Stress corrosion cracking (SCC) can occur in materials from the combined influence of tensile stress and a corrosive environment. It has previously been shown in the literature, that copper can be sensitive to SCC in the presence of sulfide containing water. Since both tensile stresses are present as well as a material were SCC can occur, SCC could potentially be a problem for the copper canisters intended to be used for final storage of spent nuclear fuel. Testing materials susceptibility of SCC can be performed by accelerating the tensile stresses, the environment or both. A testing method frequently used within the nuclear industry for screening tests concerningS CC is Slow Strain Rate Testing (SSRT). In that test a material is slowly deformed plastically in an environment where presence of SCC can be spotted by decreased mechanical performance or cracks at the surface of the specimen. Other testing methods are also available for evaluating SCC susceptibility like constant strain or constant load testing. I this study only the first testing method, SSRT, has been employed to study SCC susceptibility of oxygen free copper sulfide containing deoxygenated water.

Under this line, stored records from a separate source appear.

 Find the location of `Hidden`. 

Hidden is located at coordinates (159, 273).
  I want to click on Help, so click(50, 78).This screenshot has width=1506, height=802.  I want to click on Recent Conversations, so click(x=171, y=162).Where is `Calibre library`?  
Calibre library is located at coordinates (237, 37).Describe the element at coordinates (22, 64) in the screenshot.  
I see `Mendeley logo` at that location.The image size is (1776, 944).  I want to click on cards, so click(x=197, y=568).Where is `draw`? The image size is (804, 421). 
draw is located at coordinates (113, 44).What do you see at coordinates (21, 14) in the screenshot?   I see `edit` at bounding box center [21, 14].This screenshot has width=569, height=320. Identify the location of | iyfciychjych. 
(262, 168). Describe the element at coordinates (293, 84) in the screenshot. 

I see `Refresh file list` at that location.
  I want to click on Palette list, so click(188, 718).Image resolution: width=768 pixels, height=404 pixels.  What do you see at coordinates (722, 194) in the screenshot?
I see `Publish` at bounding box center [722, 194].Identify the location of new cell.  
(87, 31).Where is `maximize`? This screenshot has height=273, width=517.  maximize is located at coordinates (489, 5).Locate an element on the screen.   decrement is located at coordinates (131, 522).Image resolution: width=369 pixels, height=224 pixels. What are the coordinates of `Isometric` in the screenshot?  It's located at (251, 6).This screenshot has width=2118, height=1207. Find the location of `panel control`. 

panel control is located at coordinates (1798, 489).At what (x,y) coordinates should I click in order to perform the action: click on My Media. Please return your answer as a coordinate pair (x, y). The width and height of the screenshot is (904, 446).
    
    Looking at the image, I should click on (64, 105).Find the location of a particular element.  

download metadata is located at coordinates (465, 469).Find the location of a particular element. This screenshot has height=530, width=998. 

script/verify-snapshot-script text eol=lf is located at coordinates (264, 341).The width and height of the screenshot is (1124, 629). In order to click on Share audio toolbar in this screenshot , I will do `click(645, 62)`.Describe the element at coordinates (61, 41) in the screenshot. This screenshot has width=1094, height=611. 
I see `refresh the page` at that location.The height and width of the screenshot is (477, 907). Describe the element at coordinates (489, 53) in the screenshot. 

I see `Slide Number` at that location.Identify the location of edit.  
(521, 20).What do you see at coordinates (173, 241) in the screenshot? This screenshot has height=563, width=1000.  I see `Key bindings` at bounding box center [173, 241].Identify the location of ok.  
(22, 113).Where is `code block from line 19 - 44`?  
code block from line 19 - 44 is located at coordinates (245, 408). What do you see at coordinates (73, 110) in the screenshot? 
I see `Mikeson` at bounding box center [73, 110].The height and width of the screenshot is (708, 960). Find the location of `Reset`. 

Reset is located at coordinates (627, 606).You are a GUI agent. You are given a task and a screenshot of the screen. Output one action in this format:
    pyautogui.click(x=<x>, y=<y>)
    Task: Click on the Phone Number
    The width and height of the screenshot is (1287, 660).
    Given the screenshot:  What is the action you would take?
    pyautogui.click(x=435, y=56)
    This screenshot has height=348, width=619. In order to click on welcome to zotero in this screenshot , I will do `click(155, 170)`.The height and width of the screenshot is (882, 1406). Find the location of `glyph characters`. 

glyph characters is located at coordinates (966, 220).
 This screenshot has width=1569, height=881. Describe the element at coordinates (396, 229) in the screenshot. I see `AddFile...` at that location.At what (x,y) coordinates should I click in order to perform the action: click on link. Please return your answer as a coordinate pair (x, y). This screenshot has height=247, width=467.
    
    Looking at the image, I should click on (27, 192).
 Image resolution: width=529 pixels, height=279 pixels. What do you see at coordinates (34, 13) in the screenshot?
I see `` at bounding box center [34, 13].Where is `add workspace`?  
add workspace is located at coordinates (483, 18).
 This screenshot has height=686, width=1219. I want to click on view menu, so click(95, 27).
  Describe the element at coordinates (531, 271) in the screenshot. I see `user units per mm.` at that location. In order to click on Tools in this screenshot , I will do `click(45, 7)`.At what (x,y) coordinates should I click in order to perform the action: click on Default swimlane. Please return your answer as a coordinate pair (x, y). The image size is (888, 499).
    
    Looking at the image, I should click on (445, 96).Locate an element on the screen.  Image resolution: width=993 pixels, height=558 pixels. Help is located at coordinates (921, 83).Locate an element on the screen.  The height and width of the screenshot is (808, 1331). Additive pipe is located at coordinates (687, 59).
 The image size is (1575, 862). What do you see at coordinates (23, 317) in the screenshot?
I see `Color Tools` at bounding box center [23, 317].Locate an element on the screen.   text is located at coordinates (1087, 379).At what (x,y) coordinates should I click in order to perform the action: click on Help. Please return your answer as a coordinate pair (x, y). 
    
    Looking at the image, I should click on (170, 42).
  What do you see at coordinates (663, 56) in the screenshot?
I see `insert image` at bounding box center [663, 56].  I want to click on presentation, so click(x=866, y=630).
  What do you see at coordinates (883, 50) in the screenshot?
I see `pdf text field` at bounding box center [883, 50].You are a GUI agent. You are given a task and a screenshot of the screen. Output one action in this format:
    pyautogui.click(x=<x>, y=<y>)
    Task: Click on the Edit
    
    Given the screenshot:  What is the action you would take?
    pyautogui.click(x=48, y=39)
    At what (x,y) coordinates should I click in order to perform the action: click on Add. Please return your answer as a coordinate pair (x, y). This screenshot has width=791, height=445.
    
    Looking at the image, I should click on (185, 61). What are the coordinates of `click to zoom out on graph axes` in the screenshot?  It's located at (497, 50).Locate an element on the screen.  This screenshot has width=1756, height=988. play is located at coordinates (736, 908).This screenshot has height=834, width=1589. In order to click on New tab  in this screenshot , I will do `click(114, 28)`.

In the present SSRT experiments the objective were to identify if thresholds in regards to tensile stress and sulfide concentration under which SCC does not occur in the designed experiment could be identified. This implicate that SSRT experiments was conducted to a certain level of strain where after presence of cracking on the specimen surface were evaluated.
Based on the results in this study, SCC in oxygen free copper material intended for final storage of spent nuclear fuel have been observed in chloride containing water at a sulfide concentration of ~1·10−3 M and at a true stress threshold value of approximately 160 MPa. At lower sulfide concentration (~1·10−4 M), no SCC was observed on specimens. To some degree these results are consistent with other results found in the literature, even if the found sulfide threshold concentration is lower in this work. The sulfide content which resulted in SCC in the present study can be compared to sulfide contents between 10−8 M to 10−4 M found in groundwater of the Forsmark area. The results in this study indicates consequently that SCC of canister would not occur in the planned repository. However, based on the results in this study SSM finds that considerably more research is needed before SCC of oxygen free copper can be excluded in sulfide containing repository environments.